++++ Provided information ++++
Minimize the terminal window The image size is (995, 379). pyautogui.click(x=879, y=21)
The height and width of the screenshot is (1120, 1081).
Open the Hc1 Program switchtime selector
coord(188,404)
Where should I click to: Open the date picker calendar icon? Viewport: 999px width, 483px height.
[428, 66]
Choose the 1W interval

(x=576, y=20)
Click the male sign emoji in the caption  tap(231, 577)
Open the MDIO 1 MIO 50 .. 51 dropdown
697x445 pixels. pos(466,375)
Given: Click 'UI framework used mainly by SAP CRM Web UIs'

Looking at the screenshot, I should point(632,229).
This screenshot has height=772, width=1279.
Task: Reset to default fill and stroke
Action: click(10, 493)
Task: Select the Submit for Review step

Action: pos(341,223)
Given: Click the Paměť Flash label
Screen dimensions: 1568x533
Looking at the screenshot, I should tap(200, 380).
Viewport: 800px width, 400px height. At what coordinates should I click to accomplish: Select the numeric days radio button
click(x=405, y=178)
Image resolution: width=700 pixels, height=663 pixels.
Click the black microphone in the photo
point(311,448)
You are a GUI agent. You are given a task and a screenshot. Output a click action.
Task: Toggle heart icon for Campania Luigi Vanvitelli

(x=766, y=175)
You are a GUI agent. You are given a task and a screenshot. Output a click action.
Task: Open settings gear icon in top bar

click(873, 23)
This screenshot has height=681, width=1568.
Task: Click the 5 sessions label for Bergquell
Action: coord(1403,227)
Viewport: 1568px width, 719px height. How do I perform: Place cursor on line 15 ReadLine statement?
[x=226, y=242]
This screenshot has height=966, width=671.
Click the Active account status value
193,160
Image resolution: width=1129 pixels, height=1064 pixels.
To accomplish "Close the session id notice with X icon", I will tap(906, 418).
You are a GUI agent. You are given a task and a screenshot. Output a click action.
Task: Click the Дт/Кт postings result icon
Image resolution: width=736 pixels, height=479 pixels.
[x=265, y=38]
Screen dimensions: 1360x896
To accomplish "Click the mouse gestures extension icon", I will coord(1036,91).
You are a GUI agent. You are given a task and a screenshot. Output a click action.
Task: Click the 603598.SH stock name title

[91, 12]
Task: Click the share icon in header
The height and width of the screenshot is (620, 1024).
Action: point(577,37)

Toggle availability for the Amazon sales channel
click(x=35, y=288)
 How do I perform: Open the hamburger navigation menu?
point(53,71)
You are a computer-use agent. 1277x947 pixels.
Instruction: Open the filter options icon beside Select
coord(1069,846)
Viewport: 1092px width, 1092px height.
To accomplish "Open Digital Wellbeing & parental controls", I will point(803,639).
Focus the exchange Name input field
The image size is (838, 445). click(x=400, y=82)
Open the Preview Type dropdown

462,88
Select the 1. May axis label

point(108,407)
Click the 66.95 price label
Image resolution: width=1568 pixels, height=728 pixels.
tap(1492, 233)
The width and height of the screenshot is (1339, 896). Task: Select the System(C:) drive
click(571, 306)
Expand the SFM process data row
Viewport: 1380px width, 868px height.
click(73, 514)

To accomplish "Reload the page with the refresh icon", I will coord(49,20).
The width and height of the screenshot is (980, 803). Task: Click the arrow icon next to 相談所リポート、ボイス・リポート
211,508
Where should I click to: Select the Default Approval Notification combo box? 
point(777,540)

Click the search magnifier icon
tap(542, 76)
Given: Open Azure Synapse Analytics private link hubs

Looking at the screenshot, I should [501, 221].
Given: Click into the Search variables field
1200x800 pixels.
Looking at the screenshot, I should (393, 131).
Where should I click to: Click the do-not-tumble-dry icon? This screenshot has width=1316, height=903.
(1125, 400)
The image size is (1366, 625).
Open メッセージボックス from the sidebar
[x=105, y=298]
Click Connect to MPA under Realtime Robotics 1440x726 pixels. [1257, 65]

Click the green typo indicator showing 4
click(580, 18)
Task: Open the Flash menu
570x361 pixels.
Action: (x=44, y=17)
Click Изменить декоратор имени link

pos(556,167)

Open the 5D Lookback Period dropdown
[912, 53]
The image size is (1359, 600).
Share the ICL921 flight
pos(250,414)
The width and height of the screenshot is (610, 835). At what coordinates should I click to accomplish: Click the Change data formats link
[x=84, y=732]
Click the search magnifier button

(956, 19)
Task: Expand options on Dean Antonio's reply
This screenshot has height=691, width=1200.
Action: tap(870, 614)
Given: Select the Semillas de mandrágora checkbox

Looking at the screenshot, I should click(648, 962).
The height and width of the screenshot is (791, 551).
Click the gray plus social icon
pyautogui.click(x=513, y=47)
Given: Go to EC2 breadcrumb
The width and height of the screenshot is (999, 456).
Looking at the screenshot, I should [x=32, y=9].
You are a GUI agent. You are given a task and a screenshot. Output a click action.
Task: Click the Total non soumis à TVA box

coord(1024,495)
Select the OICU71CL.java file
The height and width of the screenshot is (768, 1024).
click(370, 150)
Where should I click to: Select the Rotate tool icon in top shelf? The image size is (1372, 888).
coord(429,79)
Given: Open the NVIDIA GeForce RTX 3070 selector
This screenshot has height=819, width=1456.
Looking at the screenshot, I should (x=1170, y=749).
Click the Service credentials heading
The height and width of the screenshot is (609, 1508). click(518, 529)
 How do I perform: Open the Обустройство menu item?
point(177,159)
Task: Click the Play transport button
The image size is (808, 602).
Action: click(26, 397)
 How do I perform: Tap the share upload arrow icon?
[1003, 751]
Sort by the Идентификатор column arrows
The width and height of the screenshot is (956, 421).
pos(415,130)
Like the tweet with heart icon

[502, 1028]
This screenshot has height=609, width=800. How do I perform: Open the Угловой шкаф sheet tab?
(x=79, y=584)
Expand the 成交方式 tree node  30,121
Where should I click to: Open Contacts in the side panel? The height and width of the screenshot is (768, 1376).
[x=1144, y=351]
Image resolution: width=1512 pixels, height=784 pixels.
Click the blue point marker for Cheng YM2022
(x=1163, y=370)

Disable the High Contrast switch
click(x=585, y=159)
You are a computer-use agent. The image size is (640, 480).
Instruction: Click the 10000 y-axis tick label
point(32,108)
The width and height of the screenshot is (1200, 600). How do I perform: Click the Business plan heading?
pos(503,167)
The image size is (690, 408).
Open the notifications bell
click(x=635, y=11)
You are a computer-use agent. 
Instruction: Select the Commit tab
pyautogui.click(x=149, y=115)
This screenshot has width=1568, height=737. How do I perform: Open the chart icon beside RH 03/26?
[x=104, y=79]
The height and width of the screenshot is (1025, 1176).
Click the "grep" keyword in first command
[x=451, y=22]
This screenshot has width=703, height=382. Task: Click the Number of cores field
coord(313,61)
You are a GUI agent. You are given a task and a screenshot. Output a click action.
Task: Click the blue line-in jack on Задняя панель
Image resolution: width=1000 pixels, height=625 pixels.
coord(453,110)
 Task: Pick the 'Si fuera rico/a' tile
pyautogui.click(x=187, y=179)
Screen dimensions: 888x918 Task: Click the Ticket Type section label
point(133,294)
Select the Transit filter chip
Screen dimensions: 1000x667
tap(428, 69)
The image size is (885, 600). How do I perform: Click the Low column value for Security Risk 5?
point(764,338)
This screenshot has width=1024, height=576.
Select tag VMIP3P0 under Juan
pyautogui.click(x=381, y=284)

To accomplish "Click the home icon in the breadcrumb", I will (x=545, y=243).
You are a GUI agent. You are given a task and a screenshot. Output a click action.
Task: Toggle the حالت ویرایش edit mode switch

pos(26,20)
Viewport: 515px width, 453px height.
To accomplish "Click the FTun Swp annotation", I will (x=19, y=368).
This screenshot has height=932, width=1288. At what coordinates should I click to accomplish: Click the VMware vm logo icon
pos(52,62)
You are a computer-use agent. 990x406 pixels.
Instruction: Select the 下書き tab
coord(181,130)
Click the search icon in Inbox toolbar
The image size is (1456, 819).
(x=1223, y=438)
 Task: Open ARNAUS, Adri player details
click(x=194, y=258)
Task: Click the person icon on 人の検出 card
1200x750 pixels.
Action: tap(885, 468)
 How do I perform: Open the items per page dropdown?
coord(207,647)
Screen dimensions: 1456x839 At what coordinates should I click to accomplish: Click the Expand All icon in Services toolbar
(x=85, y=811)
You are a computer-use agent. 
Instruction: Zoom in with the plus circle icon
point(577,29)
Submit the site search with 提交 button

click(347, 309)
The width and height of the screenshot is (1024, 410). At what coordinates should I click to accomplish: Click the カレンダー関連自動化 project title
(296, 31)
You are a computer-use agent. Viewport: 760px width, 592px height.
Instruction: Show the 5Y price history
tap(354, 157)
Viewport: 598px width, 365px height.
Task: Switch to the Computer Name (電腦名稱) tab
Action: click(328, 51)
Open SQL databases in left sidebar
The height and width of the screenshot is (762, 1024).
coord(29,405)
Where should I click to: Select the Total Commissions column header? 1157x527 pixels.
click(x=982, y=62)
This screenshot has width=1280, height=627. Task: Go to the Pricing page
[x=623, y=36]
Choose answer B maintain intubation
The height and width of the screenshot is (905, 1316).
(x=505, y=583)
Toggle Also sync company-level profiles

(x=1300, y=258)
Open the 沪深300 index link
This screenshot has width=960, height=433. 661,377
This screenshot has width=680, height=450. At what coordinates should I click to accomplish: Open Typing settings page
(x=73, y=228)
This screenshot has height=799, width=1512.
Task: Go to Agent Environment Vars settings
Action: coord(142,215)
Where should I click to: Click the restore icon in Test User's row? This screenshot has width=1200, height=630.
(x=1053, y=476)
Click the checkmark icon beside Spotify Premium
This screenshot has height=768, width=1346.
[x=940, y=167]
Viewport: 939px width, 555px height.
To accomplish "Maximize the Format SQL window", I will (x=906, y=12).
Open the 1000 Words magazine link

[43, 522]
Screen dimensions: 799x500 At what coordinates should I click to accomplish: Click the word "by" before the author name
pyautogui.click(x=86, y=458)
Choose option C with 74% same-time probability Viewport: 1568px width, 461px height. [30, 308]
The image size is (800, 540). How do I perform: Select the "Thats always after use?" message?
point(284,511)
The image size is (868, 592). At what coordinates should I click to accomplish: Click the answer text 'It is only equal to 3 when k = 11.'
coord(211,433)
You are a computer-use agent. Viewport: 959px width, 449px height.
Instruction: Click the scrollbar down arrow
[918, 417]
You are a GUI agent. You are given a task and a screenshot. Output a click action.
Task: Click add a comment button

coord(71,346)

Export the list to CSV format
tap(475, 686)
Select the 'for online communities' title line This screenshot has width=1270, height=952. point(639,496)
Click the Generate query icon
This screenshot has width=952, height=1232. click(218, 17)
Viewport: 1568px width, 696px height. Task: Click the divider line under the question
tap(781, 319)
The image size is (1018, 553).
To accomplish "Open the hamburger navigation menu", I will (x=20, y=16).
++++
# [What to do]
Please update the rows from the line with "The image size is (1359, 600)." to the line with "Looking at the screenshot, I should click(648, 962).", replacing "flight" with "trip" and leaving everything else unchanged.

# [Answer to the exercise]
The image size is (1359, 600).
Share the ICL921 trip
pos(250,414)
The width and height of the screenshot is (610, 835). At what coordinates should I click to accomplish: Click the Change data formats link
[x=84, y=732]
Click the search magnifier button

(956, 19)
Task: Expand options on Dean Antonio's reply
This screenshot has height=691, width=1200.
Action: tap(870, 614)
Given: Select the Semillas de mandrágora checkbox

Looking at the screenshot, I should click(648, 962).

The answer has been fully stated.